On behalf of Brown & Crouppen, P.C. posted in Motor Vehicle Accident on Tuesday, February 19, 2013
The recent fatal bus crashes have prompted federal inspectors to increase their scrutiny of tour bus companies that have had prior accidents or other safety violations. The Federal Motor Carrier Safety Administration (FMCSA), the federal agency responsible for regulating the activities of commercial bus companies, will institute a practice of inspecting the buses, rather than merely reviewing paper maintenance records.
The deadly tour bus accident in California that killed eight passengers came less than a month after a bus crash in Oregon killed nine. Both bus companies have been shut down by the FMCSA. Two of the buses owned by the California bus company were inspected after the crash and found to have serious mechanical safety violations. After the bus accident, the driver claimed the brakes failed. The company also failed to have their buses inspected on a regular basis, as required by federal regulations.
The FMCSA also found work rule violations from the Oregon crash, where the driver had worked 22 hours beyond his 70-hour limit for an eight-day period. These types of safety violations are a common thread when looking at the history of deadly bus accidents nationwide.

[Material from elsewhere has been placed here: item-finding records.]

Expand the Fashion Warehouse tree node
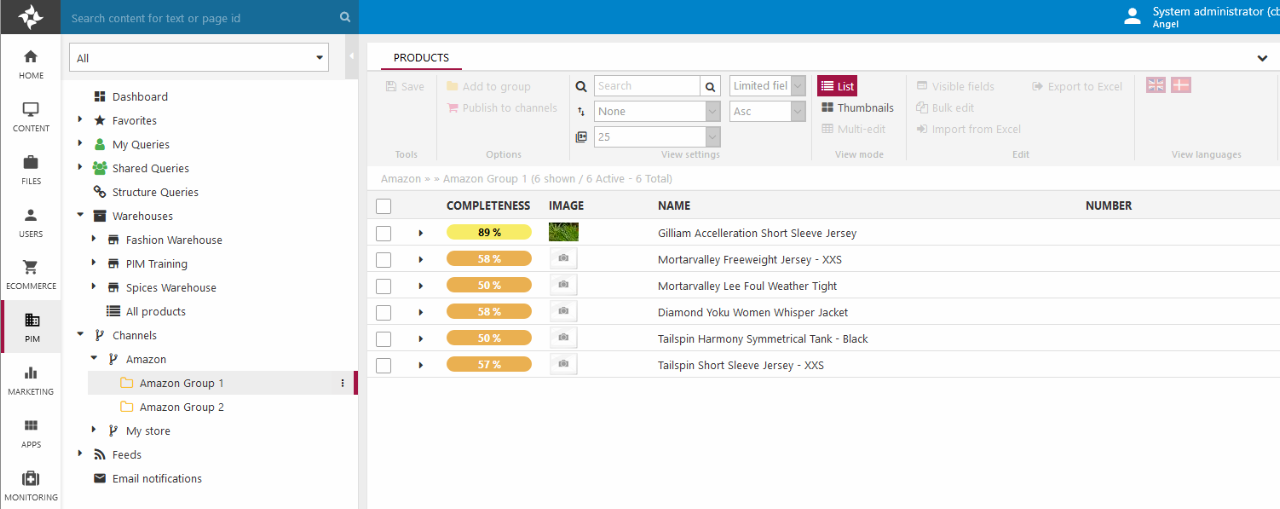The image size is (1280, 509). 94,240
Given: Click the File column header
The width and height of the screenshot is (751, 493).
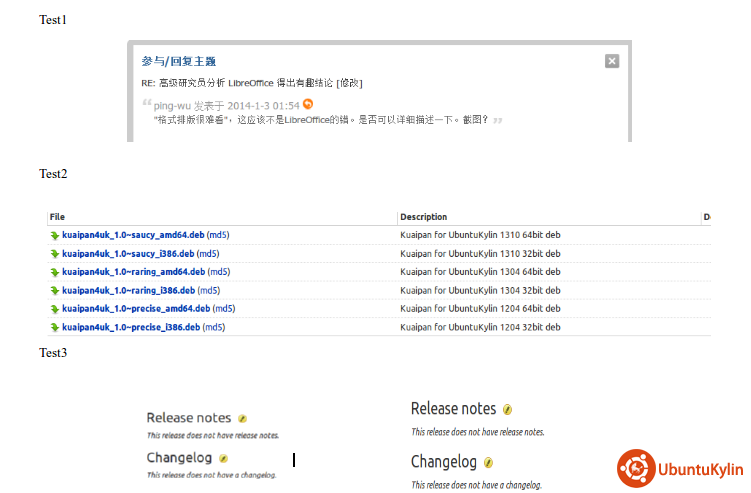Looking at the screenshot, I should coord(57,217).
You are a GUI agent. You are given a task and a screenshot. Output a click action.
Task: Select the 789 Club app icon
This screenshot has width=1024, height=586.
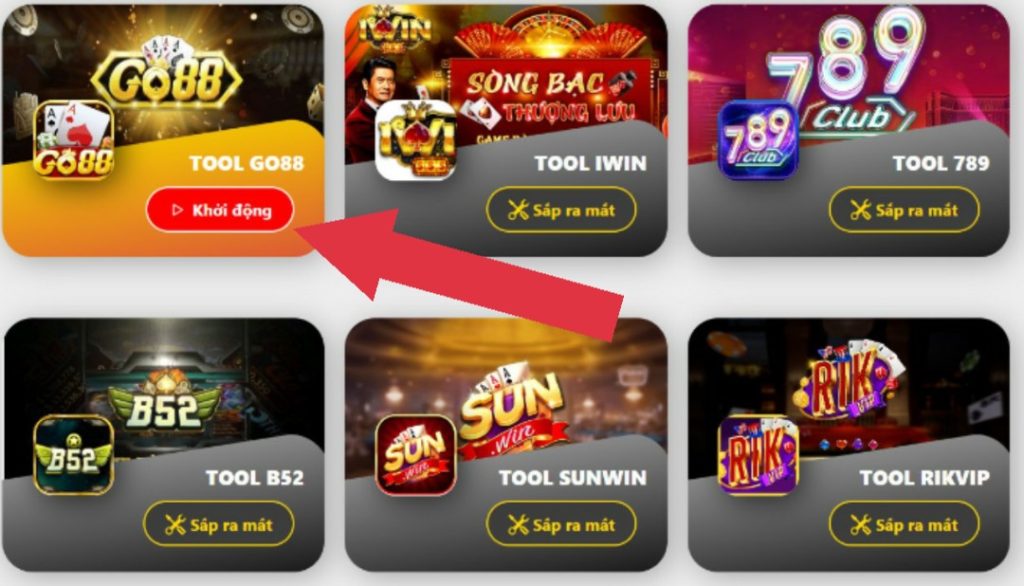tap(758, 140)
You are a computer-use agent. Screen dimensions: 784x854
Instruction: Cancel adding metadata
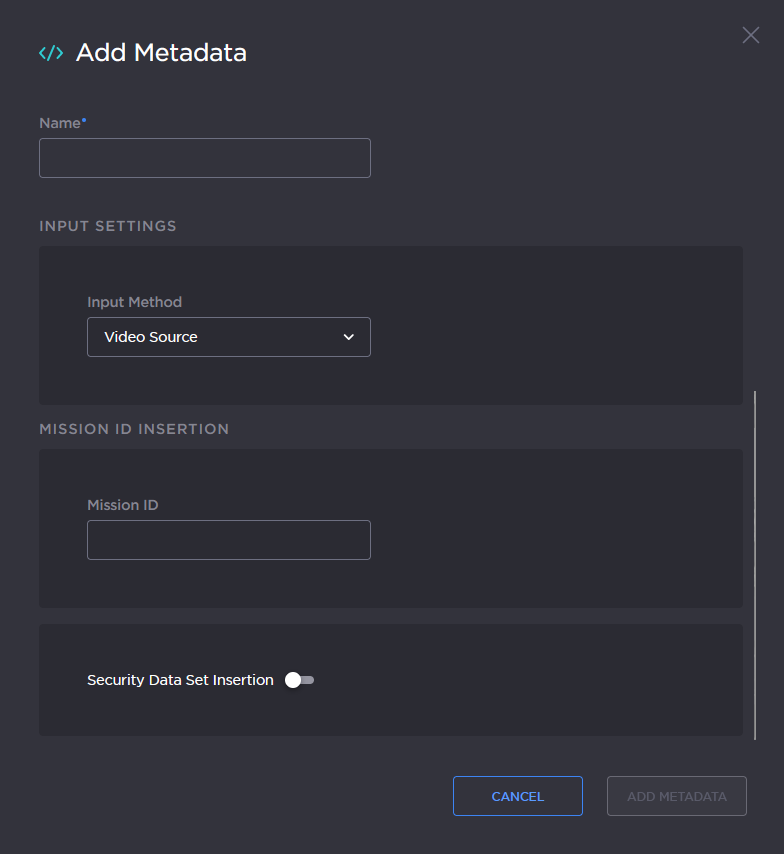click(517, 796)
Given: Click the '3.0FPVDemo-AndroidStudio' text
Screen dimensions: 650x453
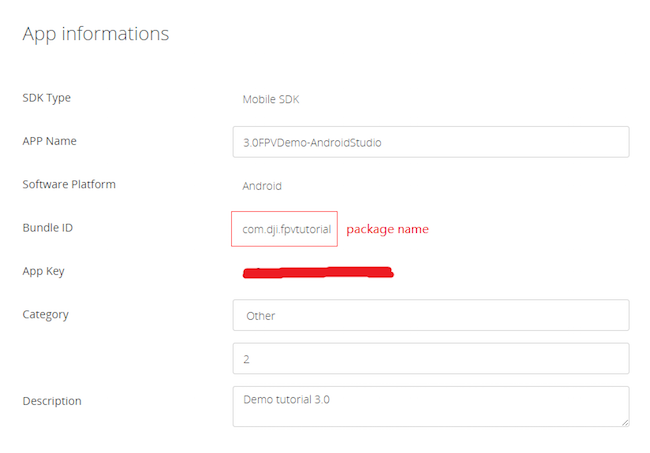Looking at the screenshot, I should pyautogui.click(x=312, y=142).
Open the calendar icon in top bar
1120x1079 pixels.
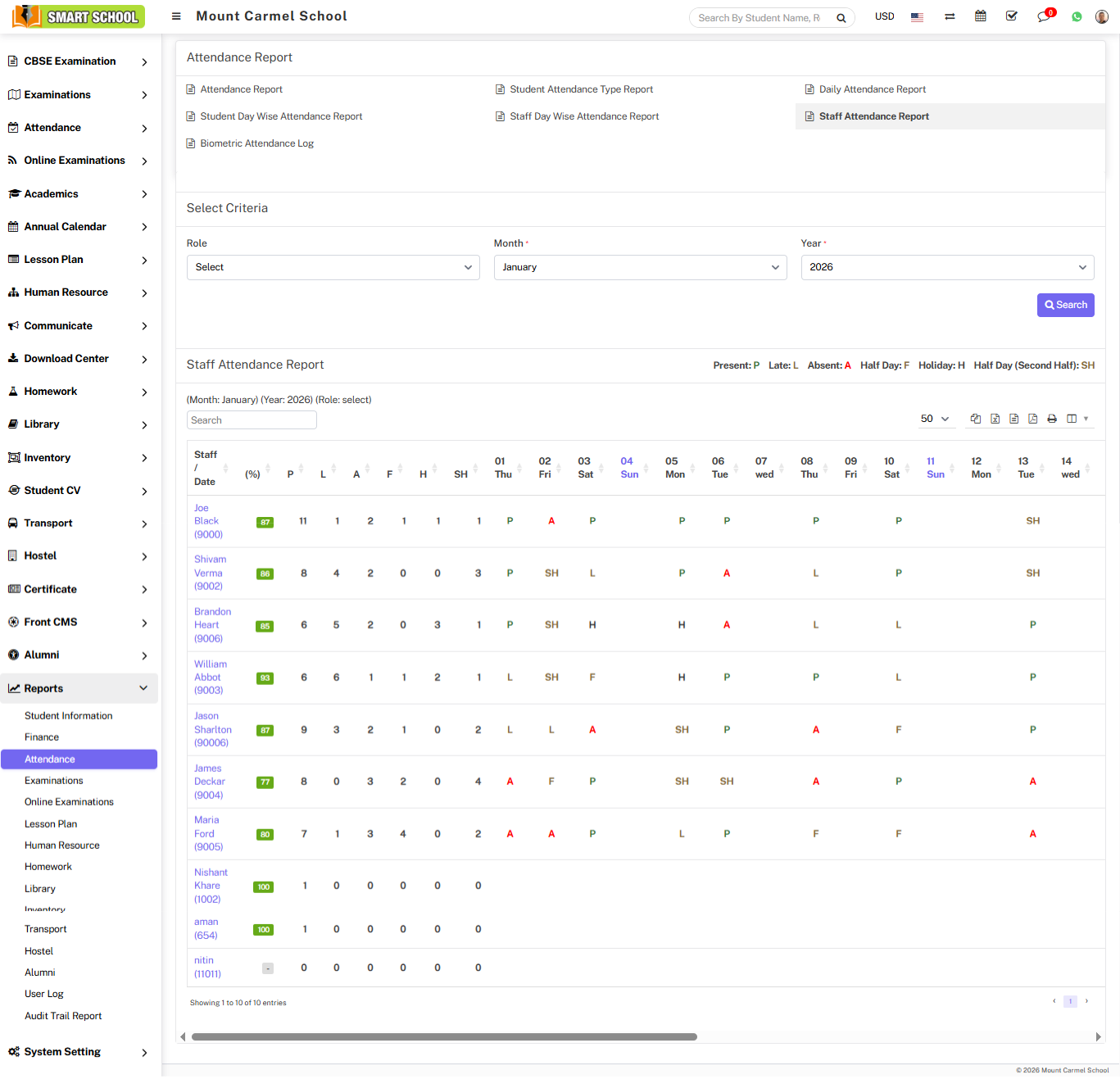click(980, 16)
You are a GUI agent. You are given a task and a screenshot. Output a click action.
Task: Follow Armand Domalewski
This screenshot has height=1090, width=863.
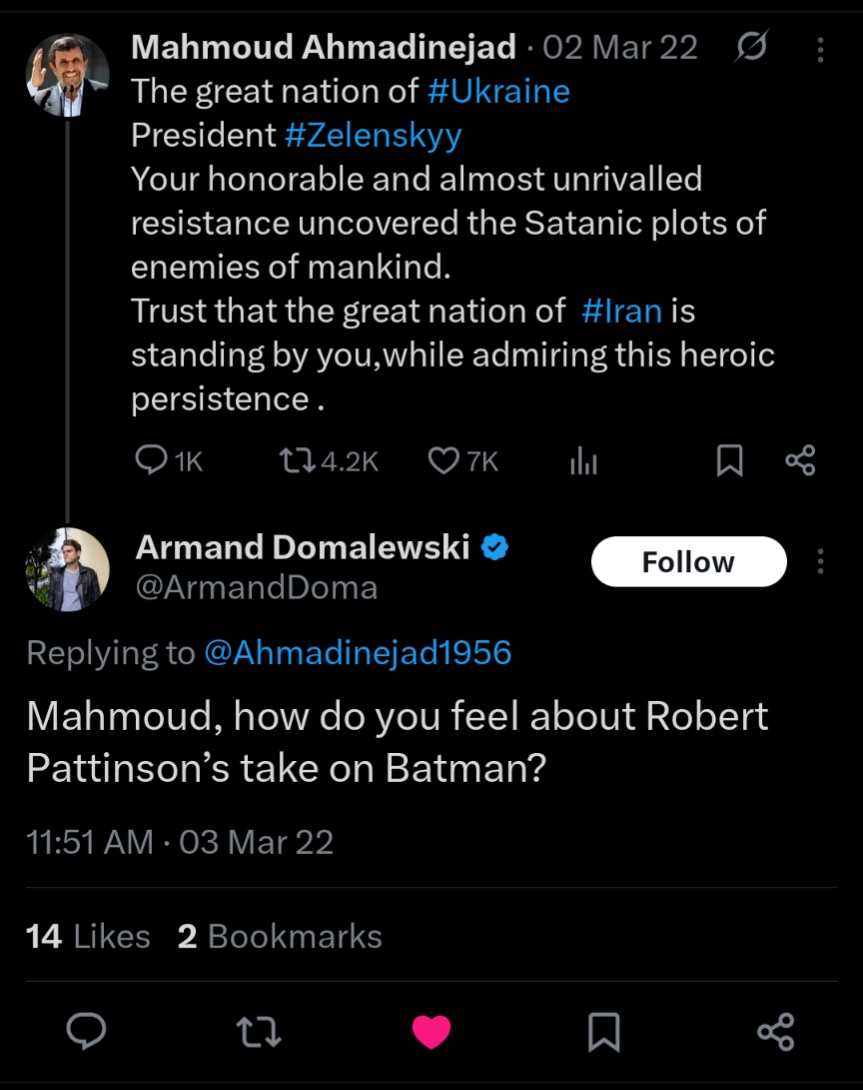pyautogui.click(x=688, y=562)
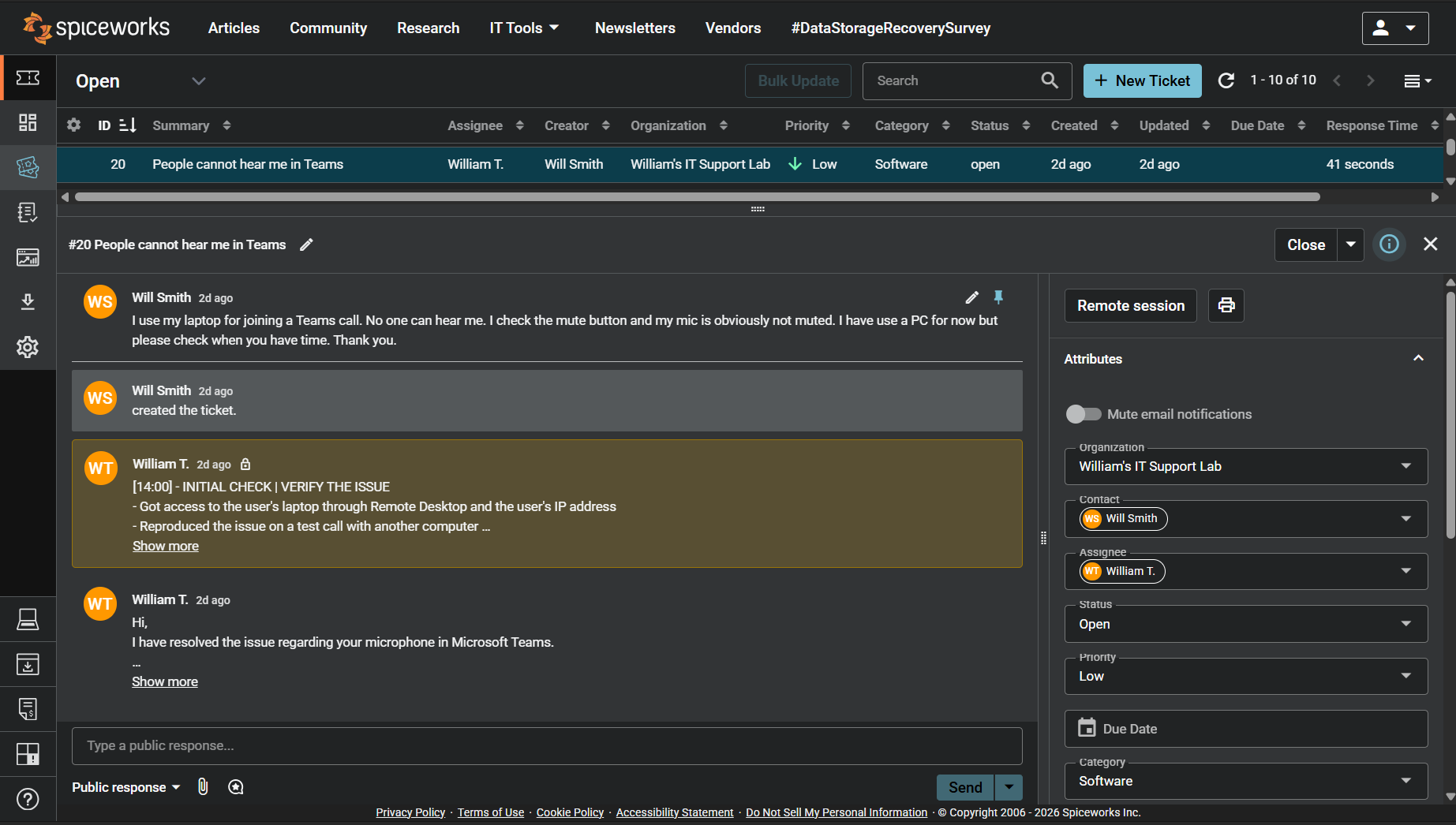Open the help question mark icon
1456x825 pixels.
pos(28,799)
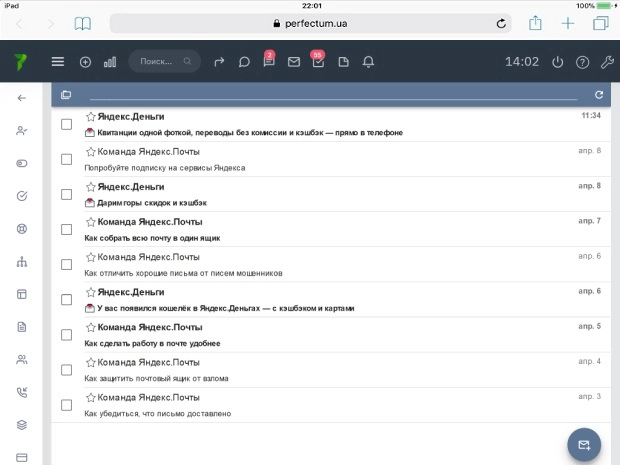Open the bar chart statistics icon

(110, 62)
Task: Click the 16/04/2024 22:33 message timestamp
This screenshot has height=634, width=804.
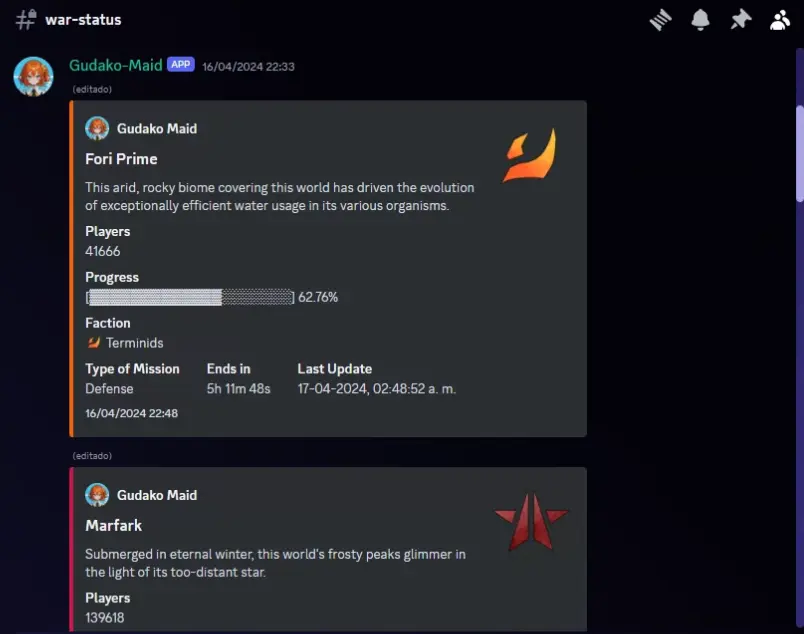Action: point(248,67)
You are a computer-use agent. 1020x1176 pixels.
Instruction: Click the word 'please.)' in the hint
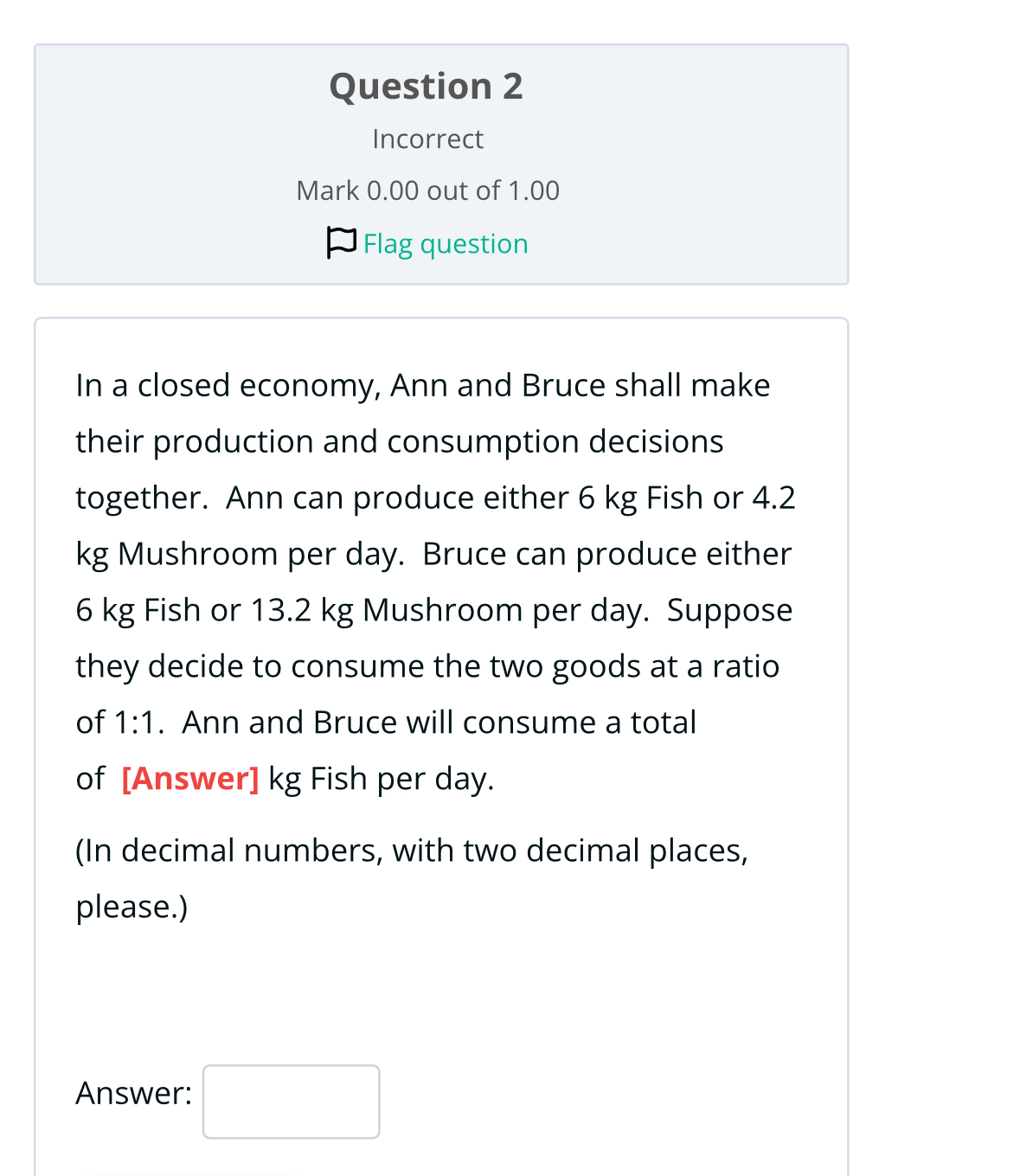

The FMCSA is responsible for inspecting over 4,000 bus companies throughout the country. An ongoing problem within the industry is phantom or “chameleon” carriers. These are bus companies that have been shut down by regulators, but then reopen under a new name. The companies often have the same owners and use the same address. The FMCSA has struggled to identify these entities and prevent their continuing safety violations from causing tragic accidents.